Terms for our time. “One-off payment,” as used by Chancellor Rishi Sunak, means “a payment I intend to be one-off but which may actually turn into a regular annual bung because no-one will ever be brave enough to scrap it.” By way of example, consider the £10 Christmas Bonus. Launched half a century ago in 1972 it is still paid every Xmas to every pensioner in the land, rich or poor. It costs the state £160 million yet most recipients barely notice it. No politician has ever been bold enough to scrap it. In politics, it's always much easier to turn the tap on than off.
After yesterday's item on the hazards of canals, I recall a trip down to Kinver some years ago. As my shipmate gently eased the narrowboat into its moorings, a woman confronted us. “How do you do that without hitting anything?” she demanded, indicating her much-battered boat, and adding: “We hit everything, every time.” Her tone implied that my crew and I were not entering into the spirit of narrowboating which she obviously regarded as a watery version of dodgems.
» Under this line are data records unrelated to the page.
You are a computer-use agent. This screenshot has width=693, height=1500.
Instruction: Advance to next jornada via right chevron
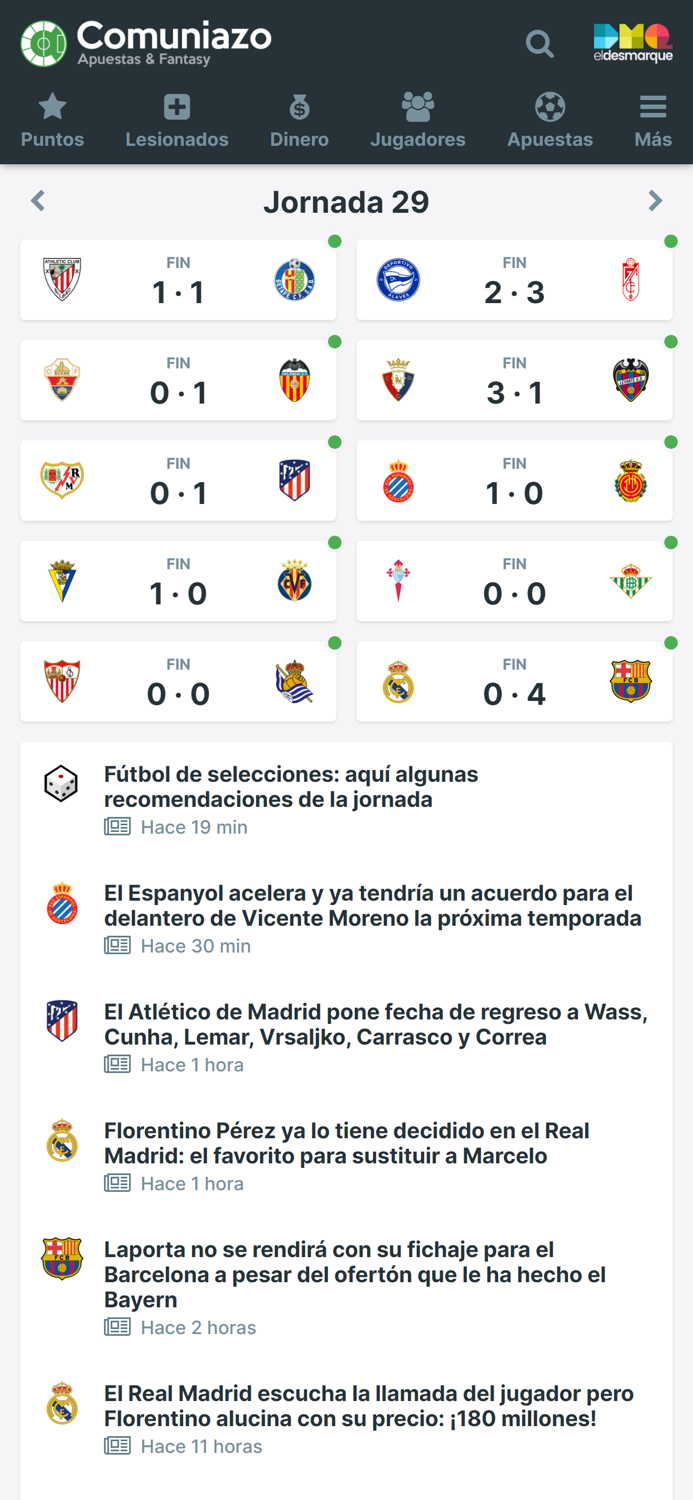[x=656, y=201]
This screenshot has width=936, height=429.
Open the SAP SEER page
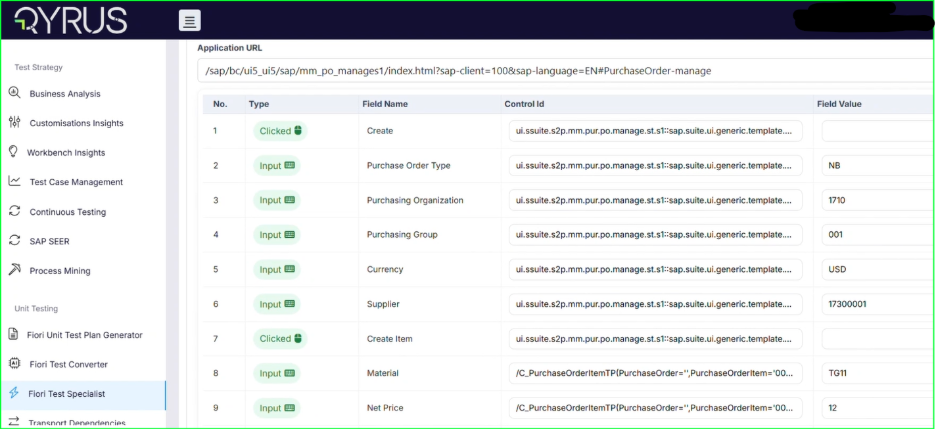click(x=49, y=241)
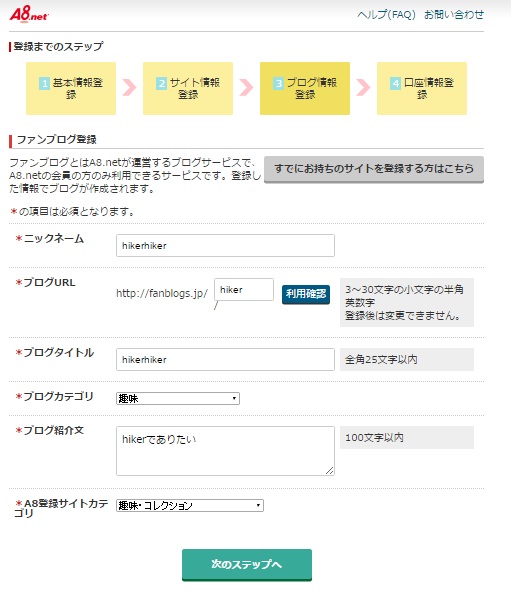Viewport: 511px width, 605px height.
Task: Click step 2 number icon サイト情報登録
Action: click(x=161, y=83)
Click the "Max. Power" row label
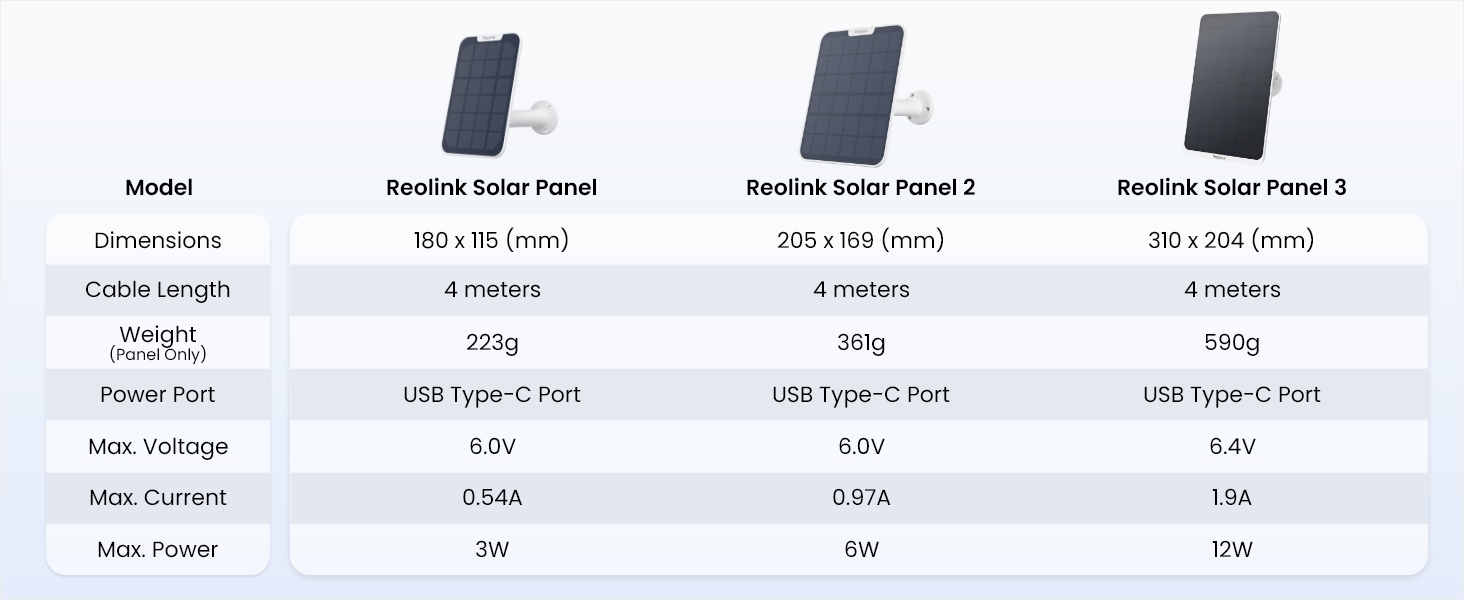1464x600 pixels. click(158, 550)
The untimely death of Goodfellas star Ray Liotta revived the yarn about a journalist who, while interviewing Liotta soon after the birth of the star's child, asked whether he'd considered calling the baby Tarka.
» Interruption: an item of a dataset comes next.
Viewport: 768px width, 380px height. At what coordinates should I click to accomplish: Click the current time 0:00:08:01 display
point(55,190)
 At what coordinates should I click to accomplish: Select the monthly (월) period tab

I must share with you the views of one reader which may be the kindest thing you'll hear about seagulls all summer. He writes: “Have you seen the behaviour of some British people when they are abroad? Even foreign seagulls are better behaved than some of our tourists.”
Pedant corner. Yes, I'm aware that technically there is no such thing as a seagull, only gulls. This explains the hilarious birdwatchers' joke: “A seagull walks into a sand bar. . . . no, he doesn't because seagulls don't exist.” Oh, spare my splitting sides.